Girl With Rare Eye Cancer Saved By Flashing Toothbrush

A seven-year-old girl who had a rare eye cancer is now looking forward to getting her official all-clear, after the condition was caught early thanks to her toothbrush.

Katie Lolley was just two years old when she was brushing her teeth with the £3 Tesco toothbrush that had a flashing light to show how long children should use it.

Mum Rebecca Lolley noticed a strange reflection in Katie's eye that turned out to be a retinoblastoma - a rare malignant tumour of the retina affecting young children.

"If it wasn't for that flashing toothbrush, we may never have seen the tumour – not until it was too late anyway," said Lolley, 34, from Coventry, West Midlands.

"The toothbrush saved Katie's life."

Lolley said she bought the toothbrush for Katie because it looked like fun.

She said it had a bear called Billy on the handle and a light that flashed for 60 seconds when you pressed the button on the front.

But she didn't realise what an important purchase it would turn out to be.

"When Katie first used it we turned out the bathroom lights so Katie could see the flashing lights - she loved it, she thought it was really cool," said Lolley.

"But when I looked more closely at her face in the dark, I could see a weird white reflection in one eye that was lit up by the flashing light.

"When I saw that we decided to take her straight to hospital."

Lolley said doctors managed to catch the tumour just in time to save Katie's life.

Medics performed an emergency operation to remove Katie's eye.

Lolley continued: "We were devastated by a diagnosis of retinoblastoma and it's horrible that Katie had to lose an eye.

"But we were incredibly lucky that we caught the tumour when we did, Katie didn't have to go through any chemo or other treatment.

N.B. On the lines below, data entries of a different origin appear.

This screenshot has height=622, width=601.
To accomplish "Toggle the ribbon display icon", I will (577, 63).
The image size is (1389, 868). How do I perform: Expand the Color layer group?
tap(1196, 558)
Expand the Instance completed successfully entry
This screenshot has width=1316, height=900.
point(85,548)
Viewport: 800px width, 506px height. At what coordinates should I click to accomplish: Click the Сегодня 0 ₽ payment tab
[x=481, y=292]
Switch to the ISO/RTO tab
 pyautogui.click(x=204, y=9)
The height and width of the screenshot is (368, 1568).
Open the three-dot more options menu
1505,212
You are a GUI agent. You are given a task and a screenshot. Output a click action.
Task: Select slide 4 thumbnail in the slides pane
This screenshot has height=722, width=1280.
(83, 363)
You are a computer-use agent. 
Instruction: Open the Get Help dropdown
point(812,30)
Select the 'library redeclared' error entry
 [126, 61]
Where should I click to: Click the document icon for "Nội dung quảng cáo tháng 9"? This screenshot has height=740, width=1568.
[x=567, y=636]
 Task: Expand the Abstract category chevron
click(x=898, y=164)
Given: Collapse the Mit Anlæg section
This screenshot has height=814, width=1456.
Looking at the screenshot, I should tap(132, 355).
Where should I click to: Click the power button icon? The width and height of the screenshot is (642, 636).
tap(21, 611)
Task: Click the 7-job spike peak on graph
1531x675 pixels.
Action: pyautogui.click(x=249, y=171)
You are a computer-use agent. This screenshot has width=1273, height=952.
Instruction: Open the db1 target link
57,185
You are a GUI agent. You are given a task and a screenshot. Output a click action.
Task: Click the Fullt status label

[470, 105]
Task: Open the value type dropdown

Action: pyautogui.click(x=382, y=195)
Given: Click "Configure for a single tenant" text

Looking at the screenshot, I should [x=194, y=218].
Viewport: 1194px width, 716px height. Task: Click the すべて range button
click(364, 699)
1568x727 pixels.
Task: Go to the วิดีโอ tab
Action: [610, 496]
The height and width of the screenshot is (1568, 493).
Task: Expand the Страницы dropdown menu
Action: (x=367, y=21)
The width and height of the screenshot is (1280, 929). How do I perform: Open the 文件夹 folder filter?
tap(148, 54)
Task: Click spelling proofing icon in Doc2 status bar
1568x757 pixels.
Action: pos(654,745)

"We really want to warn other parents to be on the look-out for this cancer – it spreads so fast and is often fatal.

"We're just so relieved we bought that toothbrush and spotted the tumour when we did - we feel so lucky and grateful that Katie is still with us."

Katie now has a prosthetic eye and is an ambassador for the Childhood Eye Cancer Trust (CHECT).

Along with her mum and dad Karl, 36, Katie helps campaign to raise awareness of eye cancer on behalf of the charity.

Her mum added: "We're incredibly grateful for the opportunity to promote and support a fantastic charity, which does so much to help children just like Katie."